Il sorriso carezzato di serenità di Leah Beth non è acconciato. È stato
plasmato dal dolore e dalla sofferenza; esprime un senso di pulizia e mi porta
a dire: „Lasciatemi andare, devo sbrigare una faccenda, poi torno“. Ed è già
tornata, continua a raccontarsi a noi e a scalfire le certezze, usa e getta,
che ci lasciamo cucire addosso per colmare le nostre inquietudini.
Leah Beth voleva colori sgargianti e sorrisi al suo funerale. Lei ha
avuto il tempo di andare incontro al buio; il buio che contiene tutti i colori,
se ti accorgi di poter accendere la luce e di regalarla agli altri prima che si
spenga. Le nostre certezze possono essere invalidanti. Sono riempitivi per
convincerci (illuderci) di stare sempre dalla parte della ragione. Sono gli
altri dalla parte del torto.
È il dubbio che ci rende più umani, più perfettibili.
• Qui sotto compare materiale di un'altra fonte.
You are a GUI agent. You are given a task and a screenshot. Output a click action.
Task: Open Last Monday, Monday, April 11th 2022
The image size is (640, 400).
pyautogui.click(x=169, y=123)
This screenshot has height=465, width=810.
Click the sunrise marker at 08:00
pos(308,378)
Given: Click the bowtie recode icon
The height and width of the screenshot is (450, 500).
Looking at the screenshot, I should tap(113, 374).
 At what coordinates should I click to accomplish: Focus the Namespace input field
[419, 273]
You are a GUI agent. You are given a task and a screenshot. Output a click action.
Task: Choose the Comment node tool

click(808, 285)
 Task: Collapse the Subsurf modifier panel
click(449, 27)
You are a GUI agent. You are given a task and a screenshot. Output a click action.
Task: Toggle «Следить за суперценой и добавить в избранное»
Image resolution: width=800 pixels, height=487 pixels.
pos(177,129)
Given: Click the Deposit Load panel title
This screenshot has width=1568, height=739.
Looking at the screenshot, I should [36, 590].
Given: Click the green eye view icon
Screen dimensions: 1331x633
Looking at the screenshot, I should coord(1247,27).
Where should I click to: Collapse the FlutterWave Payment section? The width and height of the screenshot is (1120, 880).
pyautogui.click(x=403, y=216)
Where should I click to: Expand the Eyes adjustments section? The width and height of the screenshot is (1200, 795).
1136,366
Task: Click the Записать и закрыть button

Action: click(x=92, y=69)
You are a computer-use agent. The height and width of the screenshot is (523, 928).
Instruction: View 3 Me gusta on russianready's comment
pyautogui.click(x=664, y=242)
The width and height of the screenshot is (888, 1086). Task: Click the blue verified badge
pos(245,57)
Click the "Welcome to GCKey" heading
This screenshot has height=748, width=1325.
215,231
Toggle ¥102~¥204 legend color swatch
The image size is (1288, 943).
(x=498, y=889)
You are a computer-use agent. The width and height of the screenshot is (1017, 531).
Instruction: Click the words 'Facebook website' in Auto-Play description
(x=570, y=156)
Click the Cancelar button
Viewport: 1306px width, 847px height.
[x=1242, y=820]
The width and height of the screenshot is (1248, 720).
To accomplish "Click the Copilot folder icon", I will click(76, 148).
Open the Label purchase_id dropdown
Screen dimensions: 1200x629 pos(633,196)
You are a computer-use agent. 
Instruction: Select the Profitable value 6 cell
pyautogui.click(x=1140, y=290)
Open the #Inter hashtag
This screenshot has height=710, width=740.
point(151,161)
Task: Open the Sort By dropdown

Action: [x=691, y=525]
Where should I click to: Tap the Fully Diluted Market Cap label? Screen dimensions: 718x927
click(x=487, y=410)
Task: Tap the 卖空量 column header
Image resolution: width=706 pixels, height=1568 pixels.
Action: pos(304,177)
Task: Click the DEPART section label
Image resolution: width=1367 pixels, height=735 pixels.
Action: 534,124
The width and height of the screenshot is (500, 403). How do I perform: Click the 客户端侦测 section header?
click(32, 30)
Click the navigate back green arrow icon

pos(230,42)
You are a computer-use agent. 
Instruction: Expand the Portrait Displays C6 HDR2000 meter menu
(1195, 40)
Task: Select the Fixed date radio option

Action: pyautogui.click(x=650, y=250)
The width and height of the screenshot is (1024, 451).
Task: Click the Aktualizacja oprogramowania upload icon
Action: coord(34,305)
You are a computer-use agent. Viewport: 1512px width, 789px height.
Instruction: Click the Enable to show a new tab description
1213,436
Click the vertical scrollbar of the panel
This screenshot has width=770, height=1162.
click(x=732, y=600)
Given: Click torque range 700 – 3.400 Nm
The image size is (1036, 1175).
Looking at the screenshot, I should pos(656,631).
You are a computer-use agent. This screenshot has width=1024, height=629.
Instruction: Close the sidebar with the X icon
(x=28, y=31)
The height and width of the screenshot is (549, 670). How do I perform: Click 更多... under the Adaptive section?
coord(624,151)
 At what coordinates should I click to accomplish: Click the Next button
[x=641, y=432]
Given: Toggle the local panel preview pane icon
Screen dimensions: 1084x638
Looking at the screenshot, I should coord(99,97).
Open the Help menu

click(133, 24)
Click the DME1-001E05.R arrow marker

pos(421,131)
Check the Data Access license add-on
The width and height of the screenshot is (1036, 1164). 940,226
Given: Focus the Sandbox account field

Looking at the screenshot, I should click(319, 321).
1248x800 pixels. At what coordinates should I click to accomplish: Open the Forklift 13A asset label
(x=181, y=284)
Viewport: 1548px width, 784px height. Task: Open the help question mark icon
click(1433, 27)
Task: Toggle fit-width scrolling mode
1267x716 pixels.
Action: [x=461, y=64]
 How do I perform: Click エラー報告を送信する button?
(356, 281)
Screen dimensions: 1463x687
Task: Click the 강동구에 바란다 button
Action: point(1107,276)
Lo stare al mondo può risolversi nel quanto, l’esserci nel come.
E se questo fosse l’ultimo giorno della mia vita come vorrei viverlo?
Quali conti mi andrebbe di far quadrare?
Forse semplicemente riconciliarmi con gli altri e con me stesso.
Il pensiero della morte può essere ingannevole se ci fa dimenticare di
vivere e di coltivare gli affetti, i sentimenti, i dubbi che costellano la nostra
esistenza.
Socrate vuota impassibile la coppa del veleno e va incontro serenamente
al proprio destino di morte decretato dai benpensanti. Platone gli mette in
bocca parole intagliate nella roccia: „Ma ecco che è l’ora di andare: io a
morire, voi a vivere. Chi di noi due vada verso il meglio è oscuro a tutti
(ometto volutamente le ultime parole che ognuno ha il diritto di aggiungere o
togliere: fuori che a Dio).“
Leah Beth ci affida un lascito prezioso, quello di continuare a
coltivare l’umanità della persona e il senso della misura. La morte è una
parola muta, che non si affronta con il silenzio assordante di certezze
precostituite.
È salutare pensare che il mondo, da che mondo è mondo, va avanti imperterrito con o senza di noi. E che la
morte (degli altri) ci accompagni lungo il cammino entusiasmante che ci siamo
abituati a chiamare vita.
Un saluto da Selva e dal Sassolungo silente ammantato di neve.